On the third evening Steve received his second invitation to smoke some grass with the two wordsmiths. Later, after his mind had roamed the rainbow world, and he had heard the same distant voices yet again and understood many things, Cadillac helped him stagger back to the hut they shared. Steve mumbled his thanks as the young wordsmith rolled him into bed then opened his eyes just in time to see Cadillac slipping out of the hut. Pushing aside his furs, Steve shuffled quickly on his hands and knees over to the doorway and pushed his head out of the flap. He saw Cadillac lit briefly by the glow from the dying fire, walking in the opposite direction to that in which Mr Snow’s hut lay.
Summoning up his powers of concentration, Steve willed his brain back into one piece, rose unsteadily to his feet and headed after Cadillac as he was swallowed up by the night. There was no moon. Beyond the last of the dying camp fires the darkness became impenetrable. Steve stopped, made an effort to listen, thought he heard Cadillac moving down a leaf-covered trail, followed, tripped over a tree root, crashed to the ground and lay there – wondering with increasing detachment why he was so concerned by Cadillac’s night games. Whatever curiosity he had started out with was gently wafted away on a roseate cloud of indifference. He fell asleep to wake, some hours later, beneath a drifting blanket of ground mist in the deep purple greyness that preceded the dawn.

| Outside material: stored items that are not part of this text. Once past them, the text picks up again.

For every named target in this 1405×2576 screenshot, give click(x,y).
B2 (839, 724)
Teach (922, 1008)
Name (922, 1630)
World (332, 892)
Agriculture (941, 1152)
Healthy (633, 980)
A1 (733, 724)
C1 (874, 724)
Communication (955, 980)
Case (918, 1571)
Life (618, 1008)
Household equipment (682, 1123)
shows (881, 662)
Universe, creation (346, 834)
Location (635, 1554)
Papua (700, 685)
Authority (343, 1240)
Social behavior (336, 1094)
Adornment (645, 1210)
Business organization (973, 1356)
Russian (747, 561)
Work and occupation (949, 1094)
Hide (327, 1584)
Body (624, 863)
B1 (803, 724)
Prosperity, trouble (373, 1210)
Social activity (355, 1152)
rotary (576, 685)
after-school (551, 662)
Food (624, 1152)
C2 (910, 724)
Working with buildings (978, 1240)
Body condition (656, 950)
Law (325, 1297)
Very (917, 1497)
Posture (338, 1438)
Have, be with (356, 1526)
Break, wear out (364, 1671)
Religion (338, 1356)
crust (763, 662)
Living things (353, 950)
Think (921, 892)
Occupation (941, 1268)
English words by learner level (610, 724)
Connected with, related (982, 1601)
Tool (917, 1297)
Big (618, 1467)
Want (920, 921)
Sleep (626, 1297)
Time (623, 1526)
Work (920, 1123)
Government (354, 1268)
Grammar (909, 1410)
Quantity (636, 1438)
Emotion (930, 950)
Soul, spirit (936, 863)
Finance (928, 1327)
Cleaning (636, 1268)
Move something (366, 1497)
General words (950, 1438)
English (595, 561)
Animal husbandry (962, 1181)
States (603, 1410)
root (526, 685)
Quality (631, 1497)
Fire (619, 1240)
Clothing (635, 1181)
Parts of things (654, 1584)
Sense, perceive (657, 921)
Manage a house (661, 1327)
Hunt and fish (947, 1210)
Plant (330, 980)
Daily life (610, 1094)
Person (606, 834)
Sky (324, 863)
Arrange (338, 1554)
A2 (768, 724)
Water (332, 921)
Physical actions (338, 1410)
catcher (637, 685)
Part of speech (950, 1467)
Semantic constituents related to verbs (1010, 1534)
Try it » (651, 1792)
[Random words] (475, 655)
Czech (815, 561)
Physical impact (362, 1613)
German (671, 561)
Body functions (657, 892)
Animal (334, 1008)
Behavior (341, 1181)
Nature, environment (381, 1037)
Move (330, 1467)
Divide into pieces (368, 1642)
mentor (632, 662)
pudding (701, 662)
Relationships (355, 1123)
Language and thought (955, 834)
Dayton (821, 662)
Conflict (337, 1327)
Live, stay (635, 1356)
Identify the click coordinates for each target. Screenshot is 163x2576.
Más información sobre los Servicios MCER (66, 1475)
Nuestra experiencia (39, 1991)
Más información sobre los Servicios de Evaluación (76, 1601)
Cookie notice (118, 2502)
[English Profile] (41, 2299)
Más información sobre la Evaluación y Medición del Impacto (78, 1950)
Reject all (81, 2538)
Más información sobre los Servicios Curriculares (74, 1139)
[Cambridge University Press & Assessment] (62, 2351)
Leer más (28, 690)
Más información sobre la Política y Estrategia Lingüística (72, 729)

Chilled to the marrow, his face wet with dew, Steve stumbled back to the hut, frantically beating his arms and body. Sucking in breath through trembling jaws, Steve slipped gratefully between his furs. They were warm. His brain must have iced up because it took him a few seconds to figure out why. As the answer came, a bare arm snaked over his chest and a body that was hard in some places and soft in others eased its length against his. The owner’s chin nestled against his shoulder, their breath warmed his ear. Steve lay there not daring to look round, not daring to move in case he woke the intruder.